Mafie in affari: aziende in crisi facili prede

Nando dalla Chiesa: "Le organizzazioni si comprano le attività costrette a chiudere, vanno fermate subito"

L’edilizia è uno dei settori insieme al commercio a cui mira la mafia

L’edilizia è uno dei settori insieme al commercio a cui mira la mafia

Milano, 10 giugno 2020 - Uno scrittore, uno studioso, un politico, da sempre impegnato nell’analisi del fenomeno mafioso e delle strategie di contrasto. Nando dalla Chiesa è direttore dell’Osservatorio sulla criminalità organizzata dell’Università degli Studi di Milano, che ha fondato nel 2013.
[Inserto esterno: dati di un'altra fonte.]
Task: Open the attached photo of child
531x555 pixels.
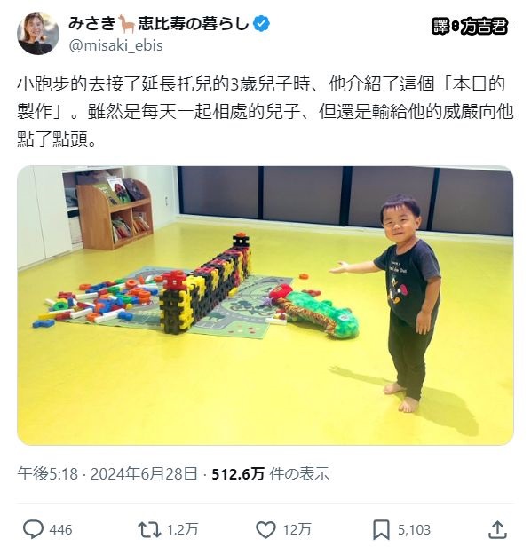Action: (x=266, y=305)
Professor dalla Chiesa, esiste un concreto pericolo che la pandemia legata al Covid-19 offra alle organizzazioni mafiose una ulteriore opportunità di infiltrazione nel tessuto economico e sociale della Lombardia? "Non è un rischio, è una certezza. Non ci sono alternative: o lasciamo aperte le porte o le chiudiamo. E le dobbiamo chiudere in fretta".

Usura primo rischio? "Si dice ‘usura’ e si pensa a quelli che si propongono, offrono denaro, prestiti. Questo sempre. Ma qui il rischio è peggiore: è il rischio che le organizzazioni mafiose, parliamo soprattutto di ‘ndrangheta, comprino, ‘mangino’ le imprese. Piccole imprese, imprese di confine, negozi, ristoranti, che non hanno avuto un euro di quanto promesso dal governo. Lavoravano e guadagnavano giorno per giorno. Improvvisamente, hanno dovuto chiudere. Dall’oggi al domani. Senza avere programmato nulla. Forse i proprietari avevano dei risparmi, delle risorse da parte. Ma sono passati più di tre mesi. So o sento di ristoratori che hanno deciso di chiudere, in Lombardia, in Toscana. Persone di sessant’anni con trentacinque anni di attività sulle spalle".

Rimedi? "Ci sarà una seconda ondata? Sarà ancora più dura? Allora lo Stato mantenga gli impegni. Così la gente si fiderà dello Stato. Oggi il rischio è più alto. C’è l’usura dei prestasoldi. Ma ci sono anche quelli che battono le città, si prendono le imprese, i negozi. La gente è in difficoltà, chiude e vende o svende. Quelli comprano, i soldi li hanno, il prezzo a loro non importa. S’impossessano di piccole aziende con un nome, un marchio, un punto di riferimento"”.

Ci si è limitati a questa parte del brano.